La liberté d’expression est au cœur de la polémique déclenchée par l’essayiste.
De quoi la campagne anti-Zemmour est-elle le nom? Les déclarations de l’auteur du Suicide français au Corriere Della Seradonnent lieu à une bataille rangée dont l’enjeu dépasse largement leur auteur. Pour le député du Nord Sébastien Huyghe, porte-parole de l’UMP, le tort d’Éric Zemmour est d’avoir «fait le constat d’une ghettoïsation qui est une réalité en France». «J’en vois les conséquences tous les jours dans la banlieue de Lille, précise au Figarole «tombeur» de Martine Aubry aux législatives de 2002. Des responsables politiques locaux, souvent de gauche, ont encouragé la communautarisation de certains quartiers, pour des raisons électorales. Quand on leur met le nez dans leurs turpitudes, ça les dérange!»

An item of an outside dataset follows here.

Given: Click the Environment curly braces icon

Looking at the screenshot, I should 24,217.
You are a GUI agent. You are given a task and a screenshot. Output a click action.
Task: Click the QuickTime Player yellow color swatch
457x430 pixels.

«Pas forcément d’accord avec tout ce que dit Zemmour», Sébastien Huyghe juge que Bernard Cazeneuve et Bruno Le Roux ont tenu un langage «antidémocratique» en «demandant que l’on coupe la tête de quelqu’un qui dit des vérités qui dérangent». «C’est à la fois ma position et celle de l’UMP, qui a vocation à défendre la liberté d’expression contre la police de la pensée», nous précise-t-il.
C’est effectivement le ministre de l’Intérieur lui-même qui a sonné l’hallali, mardi, en appelant «tous les républicains à réagir et à manifester leur solidarité» avec «les musulmans de France odieusement attaqués». Le même jour, Bruno Le Roux, président du groupe PS à l’Assemblée, a appelé au boycott médiatique du chroniqueur du Figaroen affirmant: «Il est temps que les plateaux télé et les colonnes des journaux cessent d’abriter de tels propos. L’islamophobie est un racisme qui ne doit plus avoir pignon sur rue dans la République.»
«Exister médiatiquement»
Dans les rangs de l’UMP, la première réponse est venue de Claude Goasguen. Tout en «regrettant» qu’Éric Zemmour se soit «un peu laissé emporter» pour «exister médiatiquement», le député de Paris s’est indigné sur son blog que Bruno Le Roux se prenne pour «l’ordonnateur de la liberté de pensée».
La décision prise vendredi par i-Télé d’interrompre «Ça se dispute», conformément aux vœux du ministre de l’Intérieur et du patron des députés PS, a fait bondir au Front national. «La censure de Zemmour par i-Télé est détestable!», a tweeté Marine Le Pen, tandis que Louis Alliot, vice-président du FN, annonçait avoir annulé sa participation à la matinale de la chaîne d’information en continu de Canal Plus le 7 janvier. Nicolas Dupont-Aignan, président de Debout la France, a jugé que la «pensée unique» devait se sentir «bien faible pour interdire Zemmour». «Plus que jamais besoin de débat et de liberté en France!», a-t-il tweeté.
«Mieux vaut le débat avec Zemmour que l’uniformité intellectuelle!», a lancé François Fillon sur le même réseau social, tandis que son lieutenant Éric Ciotti écrivait que «l’éviction d’Éric Zemmour d’i-Télé n’est pas une bonne nouvelle pour la démocratie», avec le hashtag #policedelapensée. Le député UMP des Alpes-Maritimes a aussi félicité Jean-François Kahn, Nicolas Domenach et Daniel Cohn-Bendit «pour leur courage face au lynchage médiatique» du pamphlétaire.
Les réactions au traitement du «cas» Zemmour n’obéissent pas au clivage gauche-droite. L’UDI Rama Yade a relayé l’appel au boycott lancé par Bruno Le Roux en tweetant: «Dieudonné privé de “shows“ au motif que la liberté d’expression n’autorise pas tout». Et il faudrait supporter la dérive Zemmour encore 10 ans?» À l’inverse, Jean-Luc Mélenchon, par qui le scandale est arrivé, a estimé que «virer Zemmour» n’était «pas une décision utile à la lutte contre ses idées», tandis que Daniel Cohn-Bendit a défendu sa «présence dans l’espace public au nom de la liberté et de la diversité dans les médias».